3. The Spin Class Arms Segment
This isn’t a workout class itself, but it’s a v controversial part of every spin class, so it’s time to address it. If you’ve ever taken a cycling class, you may have noticed that about two thirds of the way through the class, the instructor tells you to peddle slower while you take out two one-pound weights and do a few shoulder raises and arm circles. During this time, you’ve probably thought to yourself, “This fucking hurts! I never knew 90 seconds of one-pound weights could actually tone my arms!” That’s because it won’t. Simply put, this arm segment is bullshit, and it’s not doing anything for you. While your arms are burning from the pulsing exercises and you may be sore tomorrow, a short interval of light weights isn’t actually doing much for your arms, and it only feels that hard because your body is already so exhausted from the intense spinning you’ve been doing. But it fuck up your back pretty easily, so it has that going for it. You’re better off skipping this part and doing a legit arm workout at the gym another day. Sorry.
People might kill us for this, but we’re calling bullshit on most barre classes’ claims. We’re not saying that barre isn’t a good workout at all, but it’s definitely not doing what you think it’s doing. Barre studios promise to create “long, lean muscles” and make your body “toned but not bulky.” If you know anything about the mechanics of the human body, phrases like these are literally nails on a chalkboard.

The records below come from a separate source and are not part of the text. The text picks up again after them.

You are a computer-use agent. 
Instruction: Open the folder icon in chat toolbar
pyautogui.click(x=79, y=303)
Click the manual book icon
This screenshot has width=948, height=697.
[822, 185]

Whether you’re using heavy weights or resistance bands with pulsing movements, your muscles can only do three things: get bigger, get smaller, or stay the same—you can’t make them “longer” or “leaner.” The low-weight, high-volume movements in a barre class can definitely help you get stronger over time, but all the marketing about getting small, pretty muscles is just scientifically impossible. Ballerinas may look that way because of their genetics and restrictive diets, but the barre isn’t giving you that look if you weren’t born with it. Sorry if you already spent $18 on the socks.
5. The Cardio Class At Your Local Gym
I know regular gyms offer classes and not all of them are horrible, but chances are, if you’re attending a class called “Cardio Blast” taught by a 63-year-old woman named Gladys, it’s probably not that intense. If you’re attending cardio classes at your gym that make you dance around, squat in place, and do a few step ups, you could probably be spending your time more wisely and burning more calories. Any workout is better than no workout, but if you think this is really more effective than doing HIIT on the treadmill or the rower, or taking a bootcamp-style HIIT class, you should reconsider. I mean, a couple Equinox classes with celebrity trainers may be the exception, but the rest are probably not worth it. If you need to find a partner halfway through class to hold their feet down while they do a few crunches, look elsewhere.
6. Pole Dancing “Fitness”
I think somebody made a joke one time about pole dancing being a sport and someone took it too seriously. In case you’ve never heard of this sad phenomenon, people are literally signing up for pole dancing classes thinking they’re getting a legit workout. There are so many problems with this, and I’m not even sure which to point out first. Let’s ignore the moral, ethical, and political issues for now and stick with the actual workout. I’ve never taken this class myself, but I can only imagine the workout you’re getting by soberly spinning around a pole and doing a few booty pops is sub-par, at best. Consider that strippers and burlesque dancers might be good at their jobs because they’re strong, not the other way around. Unless you’re Kate Upton, working out isn’t supposed to be sexy, so please save yourself the time and skip this class. And don’t follow the instructors on Instagram either.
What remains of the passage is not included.